Exercise objective: Filter the material, keeping only lines with the word "dimensions".

Data excerpts:
--- START ---
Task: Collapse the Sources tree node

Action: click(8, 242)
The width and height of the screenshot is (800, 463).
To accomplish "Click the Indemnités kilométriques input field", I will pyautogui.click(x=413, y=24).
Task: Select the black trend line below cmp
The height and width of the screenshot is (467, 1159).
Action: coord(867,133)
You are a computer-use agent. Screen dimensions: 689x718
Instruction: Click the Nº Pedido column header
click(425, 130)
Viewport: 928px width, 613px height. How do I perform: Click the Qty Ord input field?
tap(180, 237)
--- END ---
--- START ---
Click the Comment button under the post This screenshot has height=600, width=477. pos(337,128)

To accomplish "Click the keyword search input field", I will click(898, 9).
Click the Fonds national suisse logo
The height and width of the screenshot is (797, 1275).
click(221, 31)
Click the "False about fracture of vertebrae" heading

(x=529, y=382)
--- END ---
--- START ---
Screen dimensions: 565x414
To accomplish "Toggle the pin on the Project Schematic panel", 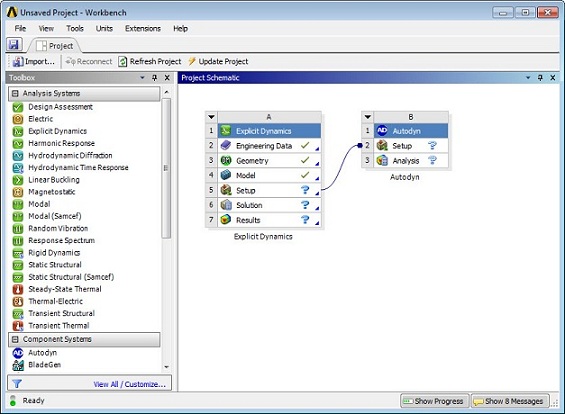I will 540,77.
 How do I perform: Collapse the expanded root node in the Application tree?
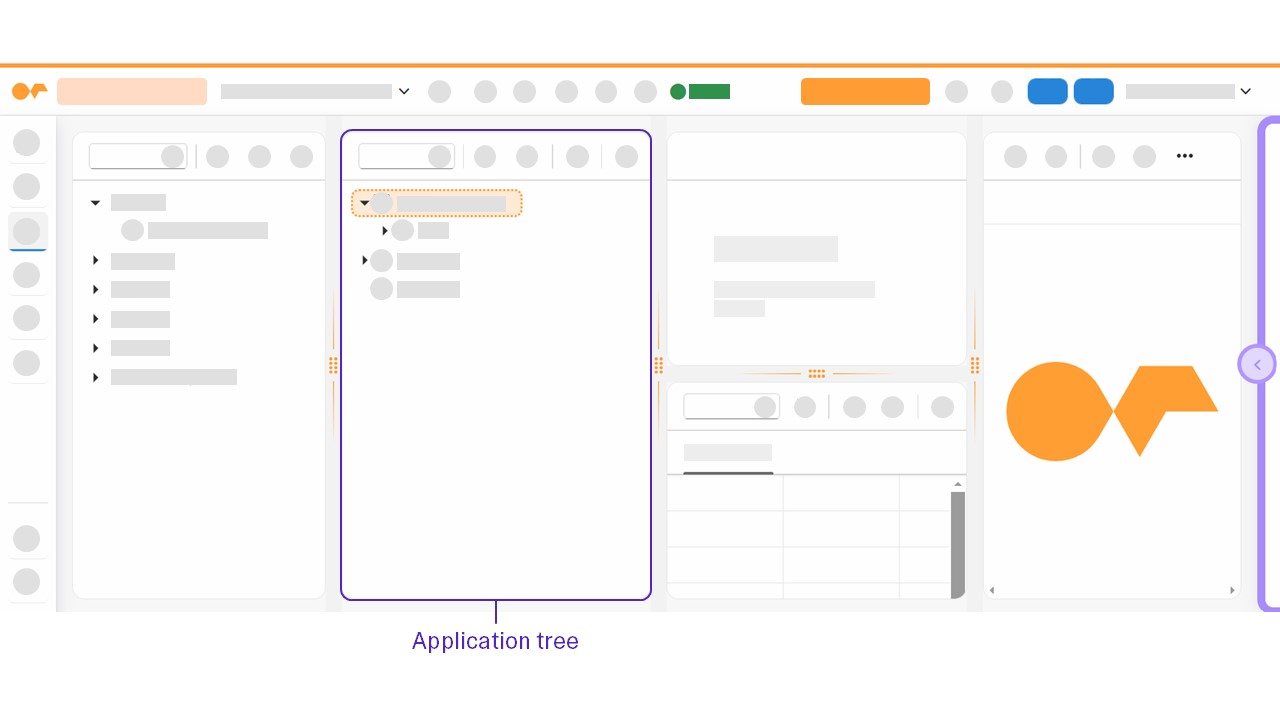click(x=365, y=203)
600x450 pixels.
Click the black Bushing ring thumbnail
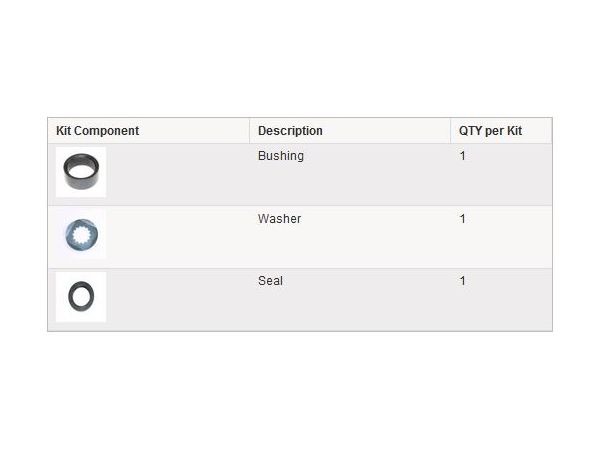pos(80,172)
--- END ---
Task solution:
You are a computer-use agent. Screen dimensions: 689x718
Screen dimensions: 565x414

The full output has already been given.